12. Średnia pensja tych osób wynosi 6000 rubli. Oficjalnie nie istnieją. Krewni i przyjaciele menedżerów Zheka pracują na swoich miejscach. Każdy taki pracownik przynosi właścicielowi do 20 000 rubli miesięcznie. 500 pracowników 10 000 000 rubli miesięcznie i jest to tylko jeden hostel.

13. Nie trzeba myśleć, że ci ludzie ciężko pracują. Jak powiedzieli lokalni mieszkańcy, hostel jest zawsze pełen ludzi..

14. Każdy ma swoją własną historię, jak trafił do Moskwy.

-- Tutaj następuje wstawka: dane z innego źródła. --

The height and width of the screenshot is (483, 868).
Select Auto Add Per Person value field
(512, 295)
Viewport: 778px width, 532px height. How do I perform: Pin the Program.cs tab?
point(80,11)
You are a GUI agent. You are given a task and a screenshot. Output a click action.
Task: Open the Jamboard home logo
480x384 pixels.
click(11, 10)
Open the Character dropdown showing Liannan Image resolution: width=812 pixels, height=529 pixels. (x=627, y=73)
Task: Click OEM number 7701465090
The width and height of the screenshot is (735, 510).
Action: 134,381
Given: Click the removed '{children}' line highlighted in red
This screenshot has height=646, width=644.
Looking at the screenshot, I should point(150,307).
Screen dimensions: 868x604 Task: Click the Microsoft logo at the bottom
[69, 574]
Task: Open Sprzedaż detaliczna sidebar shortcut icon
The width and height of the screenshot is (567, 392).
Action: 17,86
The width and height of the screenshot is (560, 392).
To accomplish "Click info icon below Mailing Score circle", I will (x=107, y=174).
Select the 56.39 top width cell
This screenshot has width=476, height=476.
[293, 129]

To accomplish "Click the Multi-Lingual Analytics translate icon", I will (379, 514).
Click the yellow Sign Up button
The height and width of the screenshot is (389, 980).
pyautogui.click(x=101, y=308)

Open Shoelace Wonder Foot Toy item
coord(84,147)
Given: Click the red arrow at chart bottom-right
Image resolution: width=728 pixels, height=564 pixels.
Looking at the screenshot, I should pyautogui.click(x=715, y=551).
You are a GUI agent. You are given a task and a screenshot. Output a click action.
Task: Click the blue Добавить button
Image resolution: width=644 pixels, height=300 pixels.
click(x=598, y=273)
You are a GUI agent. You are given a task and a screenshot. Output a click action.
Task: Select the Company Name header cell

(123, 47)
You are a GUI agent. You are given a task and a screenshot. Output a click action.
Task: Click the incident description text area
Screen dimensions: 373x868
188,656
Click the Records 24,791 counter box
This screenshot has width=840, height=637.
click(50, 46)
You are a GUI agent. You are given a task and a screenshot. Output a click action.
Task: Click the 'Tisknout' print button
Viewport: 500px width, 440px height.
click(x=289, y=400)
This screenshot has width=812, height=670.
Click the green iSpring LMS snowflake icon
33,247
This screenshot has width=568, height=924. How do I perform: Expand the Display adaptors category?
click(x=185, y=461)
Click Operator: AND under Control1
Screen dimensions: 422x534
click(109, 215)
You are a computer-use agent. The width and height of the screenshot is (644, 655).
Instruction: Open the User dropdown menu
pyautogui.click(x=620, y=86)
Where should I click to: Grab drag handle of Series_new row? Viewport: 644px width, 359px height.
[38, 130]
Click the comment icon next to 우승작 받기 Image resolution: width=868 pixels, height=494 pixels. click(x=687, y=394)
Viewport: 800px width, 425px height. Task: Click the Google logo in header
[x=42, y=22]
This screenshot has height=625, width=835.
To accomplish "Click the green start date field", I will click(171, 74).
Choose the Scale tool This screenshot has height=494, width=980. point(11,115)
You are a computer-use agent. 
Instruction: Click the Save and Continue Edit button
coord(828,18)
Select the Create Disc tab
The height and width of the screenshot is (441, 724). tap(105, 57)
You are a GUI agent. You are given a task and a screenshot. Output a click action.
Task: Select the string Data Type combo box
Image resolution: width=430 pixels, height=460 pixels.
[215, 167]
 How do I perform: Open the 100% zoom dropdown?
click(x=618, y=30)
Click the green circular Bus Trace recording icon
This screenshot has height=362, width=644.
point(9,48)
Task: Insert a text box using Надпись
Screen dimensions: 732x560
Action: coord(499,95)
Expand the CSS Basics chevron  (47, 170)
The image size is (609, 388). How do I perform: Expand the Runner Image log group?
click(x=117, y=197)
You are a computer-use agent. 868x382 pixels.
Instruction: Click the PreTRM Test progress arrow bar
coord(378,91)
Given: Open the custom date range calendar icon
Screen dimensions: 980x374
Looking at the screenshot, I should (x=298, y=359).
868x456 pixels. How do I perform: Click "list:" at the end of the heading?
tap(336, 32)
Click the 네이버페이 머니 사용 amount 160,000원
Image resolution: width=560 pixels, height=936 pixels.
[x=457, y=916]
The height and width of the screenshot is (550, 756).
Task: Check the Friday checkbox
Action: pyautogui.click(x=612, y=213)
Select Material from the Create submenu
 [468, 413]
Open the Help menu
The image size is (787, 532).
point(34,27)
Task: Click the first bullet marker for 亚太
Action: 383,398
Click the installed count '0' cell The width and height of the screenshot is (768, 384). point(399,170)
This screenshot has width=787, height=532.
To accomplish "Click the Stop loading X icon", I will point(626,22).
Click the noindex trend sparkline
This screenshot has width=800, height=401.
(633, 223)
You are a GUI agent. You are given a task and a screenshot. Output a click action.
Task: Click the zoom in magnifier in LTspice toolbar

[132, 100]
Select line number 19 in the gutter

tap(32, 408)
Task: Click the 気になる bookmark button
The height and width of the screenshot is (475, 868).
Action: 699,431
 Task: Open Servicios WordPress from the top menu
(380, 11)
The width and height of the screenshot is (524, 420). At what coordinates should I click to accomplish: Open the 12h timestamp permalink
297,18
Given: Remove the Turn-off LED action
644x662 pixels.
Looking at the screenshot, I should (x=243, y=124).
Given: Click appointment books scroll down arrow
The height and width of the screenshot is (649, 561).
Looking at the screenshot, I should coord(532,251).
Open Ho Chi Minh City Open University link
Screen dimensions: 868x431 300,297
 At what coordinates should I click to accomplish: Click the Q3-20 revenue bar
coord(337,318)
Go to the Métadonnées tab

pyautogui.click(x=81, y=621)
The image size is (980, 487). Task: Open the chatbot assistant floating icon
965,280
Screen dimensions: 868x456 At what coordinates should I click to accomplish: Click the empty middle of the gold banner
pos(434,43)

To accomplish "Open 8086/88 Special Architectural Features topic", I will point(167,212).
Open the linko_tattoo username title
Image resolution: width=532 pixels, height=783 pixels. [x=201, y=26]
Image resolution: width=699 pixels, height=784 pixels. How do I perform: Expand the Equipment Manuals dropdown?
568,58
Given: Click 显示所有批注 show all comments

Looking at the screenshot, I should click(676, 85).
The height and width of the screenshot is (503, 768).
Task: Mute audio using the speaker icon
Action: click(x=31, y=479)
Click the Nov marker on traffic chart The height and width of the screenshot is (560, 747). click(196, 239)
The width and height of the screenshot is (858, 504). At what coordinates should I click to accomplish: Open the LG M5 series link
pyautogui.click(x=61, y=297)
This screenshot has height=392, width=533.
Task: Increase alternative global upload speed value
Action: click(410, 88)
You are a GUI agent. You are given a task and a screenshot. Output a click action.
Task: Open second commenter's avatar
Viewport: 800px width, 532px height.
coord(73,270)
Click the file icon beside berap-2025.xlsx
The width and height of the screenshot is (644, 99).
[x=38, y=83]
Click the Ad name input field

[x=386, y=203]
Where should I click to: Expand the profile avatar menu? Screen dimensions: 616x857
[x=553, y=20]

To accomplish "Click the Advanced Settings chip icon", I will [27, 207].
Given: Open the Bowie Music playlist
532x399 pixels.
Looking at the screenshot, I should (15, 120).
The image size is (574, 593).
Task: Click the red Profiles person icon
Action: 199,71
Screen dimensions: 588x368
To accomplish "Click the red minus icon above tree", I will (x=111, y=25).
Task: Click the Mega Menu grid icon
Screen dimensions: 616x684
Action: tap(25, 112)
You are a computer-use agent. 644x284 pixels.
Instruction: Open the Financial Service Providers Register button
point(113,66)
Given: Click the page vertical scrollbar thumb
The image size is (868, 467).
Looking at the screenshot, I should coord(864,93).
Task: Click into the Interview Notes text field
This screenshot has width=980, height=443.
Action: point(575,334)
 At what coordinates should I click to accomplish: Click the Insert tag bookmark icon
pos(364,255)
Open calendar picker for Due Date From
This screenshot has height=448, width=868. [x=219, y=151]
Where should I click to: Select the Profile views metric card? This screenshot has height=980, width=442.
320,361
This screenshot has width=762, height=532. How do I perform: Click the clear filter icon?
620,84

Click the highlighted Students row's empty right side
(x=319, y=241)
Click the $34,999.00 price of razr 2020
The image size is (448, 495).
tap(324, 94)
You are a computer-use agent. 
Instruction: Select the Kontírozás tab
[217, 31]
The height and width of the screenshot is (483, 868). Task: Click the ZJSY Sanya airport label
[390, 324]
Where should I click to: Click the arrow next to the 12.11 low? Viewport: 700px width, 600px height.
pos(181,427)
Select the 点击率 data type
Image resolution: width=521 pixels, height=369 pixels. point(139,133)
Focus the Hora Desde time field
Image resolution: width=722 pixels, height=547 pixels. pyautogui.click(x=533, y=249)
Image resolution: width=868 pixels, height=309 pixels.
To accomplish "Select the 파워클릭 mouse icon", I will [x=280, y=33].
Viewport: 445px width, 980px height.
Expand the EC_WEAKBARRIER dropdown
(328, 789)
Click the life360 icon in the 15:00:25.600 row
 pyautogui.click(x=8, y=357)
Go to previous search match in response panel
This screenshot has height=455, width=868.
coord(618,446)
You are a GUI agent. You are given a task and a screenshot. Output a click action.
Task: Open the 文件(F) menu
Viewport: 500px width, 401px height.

- A policja cię nie dotyka?
- Czym jesteś Milicja nas chroni. Właściciel zgadzał się z nimi, jeśli jakieś problemy, nazywamy je, rozwiązują wszystko!

15.

16. Kolejny pokój.

17. Warunki, w których żywe są wycieraczki, są czasem gorsze i trudniejsze niż ich praca. Jak się okazało, prawie wszędzie mieszkają z rodzinami i dziećmi w piwnicach domów i budynków. "W każdej dzielnicy miasta są specjalne schroniska dla robotników, ale miejsca w nich są zazwyczaj sprzedawane kupcom z rynków - Tadżykowie są wysyłani do piwnic, w których żyją, rodzą i wychowują dzieci, przygotowują jedzenie, myją się w basenach i jedzą po rurach." Miejsce w piwnicy kosztuje również: dla Rosjanina - 400 rubli, dla mieszkańców WNP - 500 rubli. "

18.

19. Piętnaście minut po rozpoczęciu filmowania z jednego pokoju wyjrzała pijana dama o słowiańskim wyglądzie. Potem inna i kolejna ... W rzeczywistości panie były obywatelami Białorusi, również tu mieszkają. Działają sądząc po formie niedrogich prostytutek. Panie poczuły niebezpieczeństwo i groziły mi groźby. A potem zebrał obóz i musiał przejść na emeryturę.